The entries are to be printed again word for word, but no picture may appear.

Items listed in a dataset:
□ □ □ □
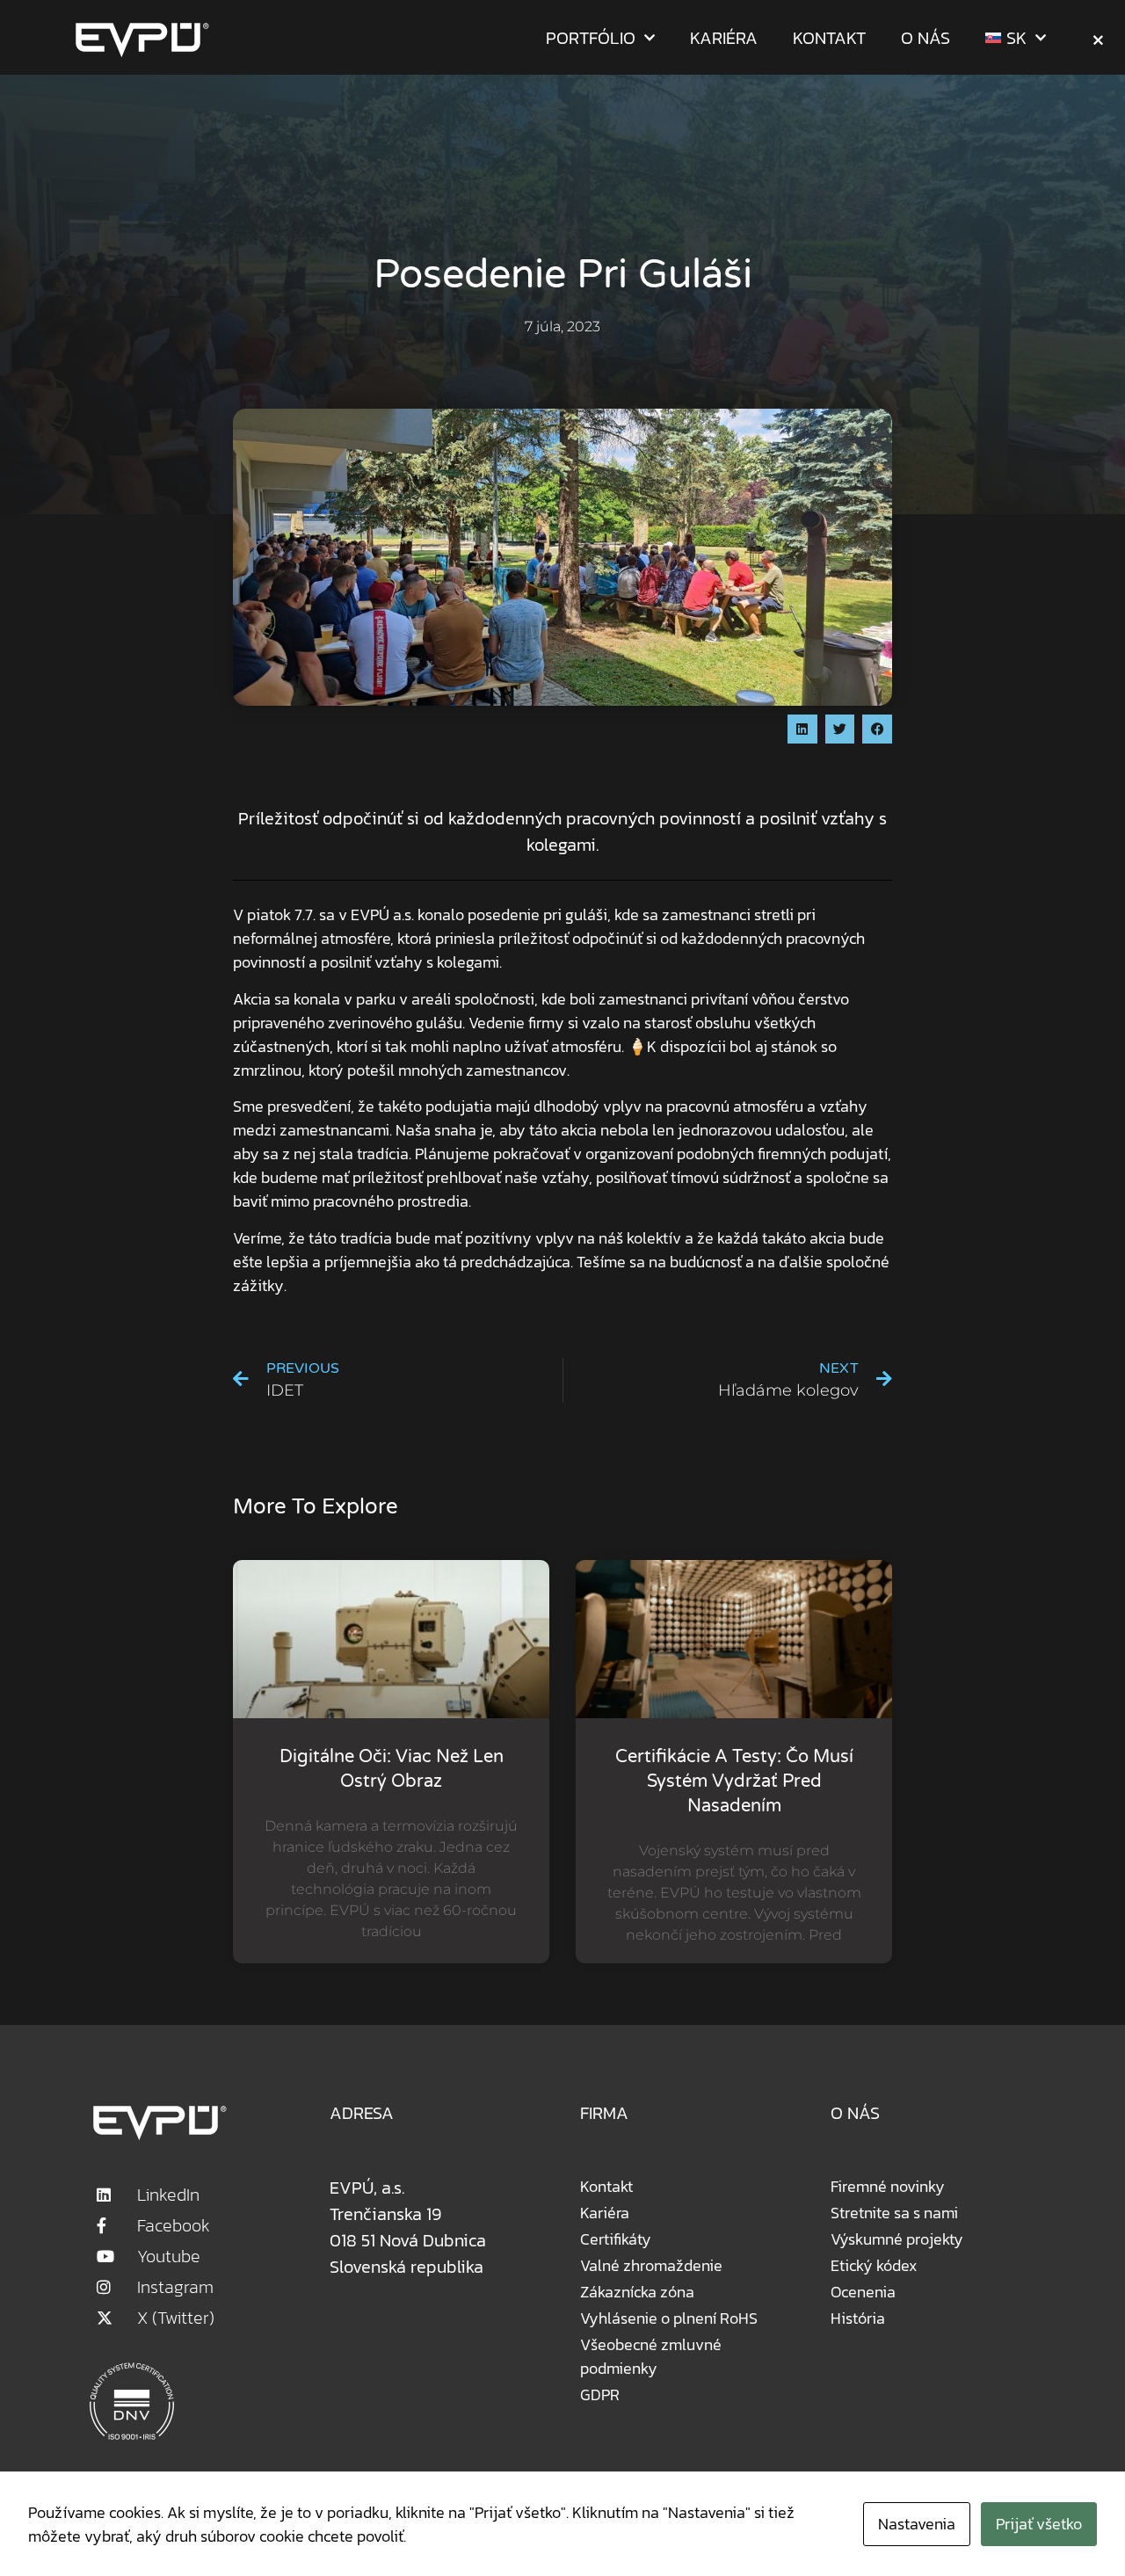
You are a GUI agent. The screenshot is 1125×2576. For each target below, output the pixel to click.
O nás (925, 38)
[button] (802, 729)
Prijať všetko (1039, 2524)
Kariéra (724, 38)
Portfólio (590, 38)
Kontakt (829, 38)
□ □ □ □
PROBLEM SOLUTION:
You are a GUI agent. The screenshot is 1125×2576. For each target below, output the pixel to click.
O nás (925, 38)
[button] (802, 729)
Prijať všetko (1039, 2524)
Kariéra (724, 38)
Portfólio (590, 38)
Kontakt (829, 38)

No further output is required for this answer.